Update: The self-service tool that has easy query access to the IRS migration data, including at the metropolitan area level, is available at www.telestrian.com. You can also read the launch announcement with more info on this tool and what it can do for you.
When people think of Rust Belt or other regions that are either shrinking or growing extremely slowly, what often comes to mind is the thought of rats fleeing a sinking ship. The concern over “brain drain” reinforces this exact type of narrative. And when you look at the net migration figures from the Census Bureau, it’s easy find the image confirmed. For example, here’s net domestic migration for Midwest metro areas from 2007 to 2008:
I’m sure that high out-migration was a big thing fueling the exodus to the suburbs, but are people really leaving the region? Are people really fleeing Detroit and Cleveland on a metro area basis?
Part of the challenge in answering this question is that the Census figures are net: in-migration minus out-migration. So you don’t know if the net figure is negative because lots of people left or because very few people came or both.
Fortunately, there is data out there that lets us disaggregate the number and look at in and out migration individually. It is the tax return data from the Internal Revenue Service. (This is actually one of the major sources the Census Bureau uses in estimating migration). Not many people really work with this data though because it is so painful. A friend who’s a well known demographer recently told me he “found it to be about the worst data I had ever seen, in terms of working with it.”

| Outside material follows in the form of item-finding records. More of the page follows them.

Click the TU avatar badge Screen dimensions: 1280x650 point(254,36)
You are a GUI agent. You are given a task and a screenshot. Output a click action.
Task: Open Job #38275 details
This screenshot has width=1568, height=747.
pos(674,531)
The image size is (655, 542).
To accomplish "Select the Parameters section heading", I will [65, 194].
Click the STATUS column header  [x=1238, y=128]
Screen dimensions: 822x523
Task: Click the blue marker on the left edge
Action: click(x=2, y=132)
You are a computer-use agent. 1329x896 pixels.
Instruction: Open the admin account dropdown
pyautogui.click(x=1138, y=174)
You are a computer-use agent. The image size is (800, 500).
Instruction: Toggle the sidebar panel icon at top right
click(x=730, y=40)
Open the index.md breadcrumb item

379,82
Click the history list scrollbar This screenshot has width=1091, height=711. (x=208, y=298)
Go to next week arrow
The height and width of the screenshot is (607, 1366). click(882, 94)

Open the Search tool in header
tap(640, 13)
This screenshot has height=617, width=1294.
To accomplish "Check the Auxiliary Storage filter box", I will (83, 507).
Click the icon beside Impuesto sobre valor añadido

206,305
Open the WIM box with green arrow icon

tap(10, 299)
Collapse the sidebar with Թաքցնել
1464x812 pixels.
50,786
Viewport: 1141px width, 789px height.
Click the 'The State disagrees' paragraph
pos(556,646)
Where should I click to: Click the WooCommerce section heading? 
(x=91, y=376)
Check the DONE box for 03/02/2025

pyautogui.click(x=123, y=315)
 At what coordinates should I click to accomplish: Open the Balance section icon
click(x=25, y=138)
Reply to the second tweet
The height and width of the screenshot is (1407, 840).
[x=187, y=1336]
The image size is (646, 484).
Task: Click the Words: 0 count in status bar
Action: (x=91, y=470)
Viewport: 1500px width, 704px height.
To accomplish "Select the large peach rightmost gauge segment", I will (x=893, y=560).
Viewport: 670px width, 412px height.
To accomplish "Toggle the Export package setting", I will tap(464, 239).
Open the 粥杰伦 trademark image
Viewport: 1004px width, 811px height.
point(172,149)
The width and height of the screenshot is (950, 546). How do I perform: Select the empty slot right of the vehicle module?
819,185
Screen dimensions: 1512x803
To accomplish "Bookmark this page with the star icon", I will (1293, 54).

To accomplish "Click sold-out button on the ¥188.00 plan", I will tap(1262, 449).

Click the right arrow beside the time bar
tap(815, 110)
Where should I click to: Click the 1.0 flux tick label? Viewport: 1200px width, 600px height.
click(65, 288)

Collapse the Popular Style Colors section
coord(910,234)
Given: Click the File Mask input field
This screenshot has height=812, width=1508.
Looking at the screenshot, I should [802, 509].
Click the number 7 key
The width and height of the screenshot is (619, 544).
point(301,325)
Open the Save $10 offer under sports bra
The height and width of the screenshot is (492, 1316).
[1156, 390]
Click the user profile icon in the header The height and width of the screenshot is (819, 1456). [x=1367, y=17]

I believe I have cracked the code on this data, rendering it easily useful for real analysis by ordinary human beings for the first time. In addition to making the basic data easy to use, I also generated a ton of other data from it, including the MSA-MSA migration that I talked about in a previous post. I’m planning to launch a tool for this soon, so if you’re interested, you should definitely mail me so I can tell you when it’s ready.
In the meantime, I wanted to share some interesting things I’m finding in it, notably in the migration rates. I calculated these myself and the numbers are still experimental at this point, but I wanted to share some early results.
Looking at the most recent year for which data is available – 2008 (2009 data comes out in the spring) – here are the ten lowest metro areas for out-migration rate* between 2007 and 2008, along with the all metro are:
Not what you expected, is it? That’s right, Pittsburgh is dead last among all 366 US metro areas I’m tracking in terms of its out-migration rate. People aren’t leaving, just like they aren’t leaving a lot of other places famous for large absolute net domestic out-migration. Not even Cleveland (#13 from the bottom) or Detroit (#17). (In fairness, net migration did turn positive for Pittsburgh this year).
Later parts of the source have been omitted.